**Work request:** Could you retype every entry below exactly as written?

Materials provided Start Marker

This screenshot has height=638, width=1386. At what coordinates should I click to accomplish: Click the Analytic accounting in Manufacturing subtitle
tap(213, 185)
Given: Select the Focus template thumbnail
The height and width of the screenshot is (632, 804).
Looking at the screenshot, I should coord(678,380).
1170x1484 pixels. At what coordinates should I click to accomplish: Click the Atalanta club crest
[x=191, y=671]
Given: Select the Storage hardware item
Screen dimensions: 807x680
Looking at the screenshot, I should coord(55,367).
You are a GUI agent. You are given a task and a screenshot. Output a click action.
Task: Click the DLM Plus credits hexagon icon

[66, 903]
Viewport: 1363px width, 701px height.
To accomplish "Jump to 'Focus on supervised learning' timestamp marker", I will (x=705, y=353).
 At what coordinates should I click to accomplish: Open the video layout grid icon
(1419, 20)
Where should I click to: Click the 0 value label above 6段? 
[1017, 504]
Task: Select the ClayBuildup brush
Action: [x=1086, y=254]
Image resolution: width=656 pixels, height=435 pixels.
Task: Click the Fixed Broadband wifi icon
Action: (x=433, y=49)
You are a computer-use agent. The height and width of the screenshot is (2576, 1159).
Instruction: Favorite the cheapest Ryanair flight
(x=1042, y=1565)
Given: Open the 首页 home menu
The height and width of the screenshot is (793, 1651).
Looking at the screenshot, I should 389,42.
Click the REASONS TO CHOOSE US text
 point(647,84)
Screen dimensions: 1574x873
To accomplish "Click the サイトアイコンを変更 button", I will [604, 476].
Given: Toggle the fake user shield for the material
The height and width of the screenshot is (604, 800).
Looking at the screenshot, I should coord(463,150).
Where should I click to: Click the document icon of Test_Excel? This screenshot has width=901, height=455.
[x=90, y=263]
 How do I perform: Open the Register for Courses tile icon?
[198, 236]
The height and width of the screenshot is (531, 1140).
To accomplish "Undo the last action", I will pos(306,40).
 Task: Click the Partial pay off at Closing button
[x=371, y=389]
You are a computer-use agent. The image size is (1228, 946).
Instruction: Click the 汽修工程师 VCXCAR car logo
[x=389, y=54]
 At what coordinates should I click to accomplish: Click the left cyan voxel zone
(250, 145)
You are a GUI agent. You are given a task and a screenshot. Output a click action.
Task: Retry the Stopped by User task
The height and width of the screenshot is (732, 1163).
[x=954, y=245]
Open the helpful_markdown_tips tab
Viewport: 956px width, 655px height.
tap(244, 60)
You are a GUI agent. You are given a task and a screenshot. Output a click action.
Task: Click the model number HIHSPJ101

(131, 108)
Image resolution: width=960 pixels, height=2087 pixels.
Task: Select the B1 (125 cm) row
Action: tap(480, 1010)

Materials provided End Marker

**Task answer:**
This screenshot has height=638, width=1386. At what coordinates should I click to accomplish: Click the Analytic accounting in Manufacturing subtitle
tap(213, 185)
Given: Select the Focus template thumbnail
The height and width of the screenshot is (632, 804).
Looking at the screenshot, I should coord(678,380).
1170x1484 pixels. At what coordinates should I click to accomplish: Click the Atalanta club crest
[x=191, y=671]
Given: Select the Storage hardware item
Screen dimensions: 807x680
Looking at the screenshot, I should coord(55,367).
You are a GUI agent. You are given a task and a screenshot. Output a click action.
Task: Click the DLM Plus credits hexagon icon

[66, 903]
Viewport: 1363px width, 701px height.
To accomplish "Jump to 'Focus on supervised learning' timestamp marker", I will (x=705, y=353).
 At what coordinates should I click to accomplish: Open the video layout grid icon
(1419, 20)
Where should I click to: Click the 0 value label above 6段? 
[1017, 504]
Task: Select the ClayBuildup brush
Action: [x=1086, y=254]
Image resolution: width=656 pixels, height=435 pixels.
Task: Click the Fixed Broadband wifi icon
Action: (x=433, y=49)
You are a computer-use agent. The height and width of the screenshot is (2576, 1159).
Instruction: Favorite the cheapest Ryanair flight
(x=1042, y=1565)
Given: Open the 首页 home menu
The height and width of the screenshot is (793, 1651).
Looking at the screenshot, I should 389,42.
Click the REASONS TO CHOOSE US text
 point(647,84)
Screen dimensions: 1574x873
To accomplish "Click the サイトアイコンを変更 button", I will [604, 476].
Given: Toggle the fake user shield for the material
The height and width of the screenshot is (604, 800).
Looking at the screenshot, I should coord(463,150).
Where should I click to: Click the document icon of Test_Excel? This screenshot has width=901, height=455.
[x=90, y=263]
 How do I perform: Open the Register for Courses tile icon?
[198, 236]
The height and width of the screenshot is (531, 1140).
To accomplish "Undo the last action", I will pos(306,40).
 Task: Click the Partial pay off at Closing button
[x=371, y=389]
You are a computer-use agent. The image size is (1228, 946).
Instruction: Click the 汽修工程师 VCXCAR car logo
[x=389, y=54]
 At what coordinates should I click to accomplish: Click the left cyan voxel zone
(250, 145)
You are a GUI agent. You are given a task and a screenshot. Output a click action.
Task: Retry the Stopped by User task
The height and width of the screenshot is (732, 1163).
[x=954, y=245]
Open the helpful_markdown_tips tab
Viewport: 956px width, 655px height.
tap(244, 60)
You are a GUI agent. You are given a task and a screenshot. Output a click action.
Task: Click the model number HIHSPJ101

(131, 108)
Image resolution: width=960 pixels, height=2087 pixels.
Task: Select the B1 (125 cm) row
Action: tap(480, 1010)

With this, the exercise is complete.